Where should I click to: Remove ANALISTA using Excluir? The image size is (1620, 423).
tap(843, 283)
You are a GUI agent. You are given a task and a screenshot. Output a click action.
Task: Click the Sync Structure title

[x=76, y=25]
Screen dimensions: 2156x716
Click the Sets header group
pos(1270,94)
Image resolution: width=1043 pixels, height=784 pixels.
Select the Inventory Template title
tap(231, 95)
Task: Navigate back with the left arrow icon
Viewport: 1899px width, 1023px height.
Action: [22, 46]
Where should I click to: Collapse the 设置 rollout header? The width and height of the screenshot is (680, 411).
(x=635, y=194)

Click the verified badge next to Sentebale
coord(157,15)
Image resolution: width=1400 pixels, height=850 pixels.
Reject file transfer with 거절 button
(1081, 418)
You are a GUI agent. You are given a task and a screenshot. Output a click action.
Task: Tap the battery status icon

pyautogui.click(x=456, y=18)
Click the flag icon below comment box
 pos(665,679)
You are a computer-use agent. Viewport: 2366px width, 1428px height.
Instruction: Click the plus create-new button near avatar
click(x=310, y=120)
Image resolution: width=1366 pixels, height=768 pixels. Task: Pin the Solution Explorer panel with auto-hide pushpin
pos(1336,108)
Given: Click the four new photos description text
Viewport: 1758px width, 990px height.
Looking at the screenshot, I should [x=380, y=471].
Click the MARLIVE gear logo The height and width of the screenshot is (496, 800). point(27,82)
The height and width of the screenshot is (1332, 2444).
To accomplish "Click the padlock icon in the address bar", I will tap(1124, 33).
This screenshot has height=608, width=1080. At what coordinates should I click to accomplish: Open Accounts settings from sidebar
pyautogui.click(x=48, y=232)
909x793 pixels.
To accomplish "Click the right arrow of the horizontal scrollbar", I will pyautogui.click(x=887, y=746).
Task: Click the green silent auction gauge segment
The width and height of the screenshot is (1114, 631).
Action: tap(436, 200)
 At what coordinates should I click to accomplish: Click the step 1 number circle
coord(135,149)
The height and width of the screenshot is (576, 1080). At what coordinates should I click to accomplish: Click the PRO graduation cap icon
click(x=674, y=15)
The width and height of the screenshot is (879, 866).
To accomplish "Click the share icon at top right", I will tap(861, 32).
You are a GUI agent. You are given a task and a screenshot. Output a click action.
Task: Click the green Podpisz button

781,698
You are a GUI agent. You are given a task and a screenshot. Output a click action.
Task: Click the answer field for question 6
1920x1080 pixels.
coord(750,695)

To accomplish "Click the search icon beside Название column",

—————

_The request_
Update the stretch of records from the line containing "Task: Navigate back with the left arrow icon" through the line containing "pos(665,679)", replacing "icon" with "symbol" and leaving all else unchanged. Give only those lines.

_Solution to the problem_
Task: Navigate back with the left arrow symbol
Viewport: 1899px width, 1023px height.
Action: [22, 46]
Where should I click to: Collapse the 设置 rollout header? The width and height of the screenshot is (680, 411).
(x=635, y=194)

Click the verified badge next to Sentebale
coord(157,15)
Image resolution: width=1400 pixels, height=850 pixels.
Reject file transfer with 거절 button
(1081, 418)
You are a GUI agent. You are given a task and a screenshot. Output a click action.
Task: Tap the battery status symbol

pyautogui.click(x=456, y=18)
Click the flag symbol below comment box
 pos(665,679)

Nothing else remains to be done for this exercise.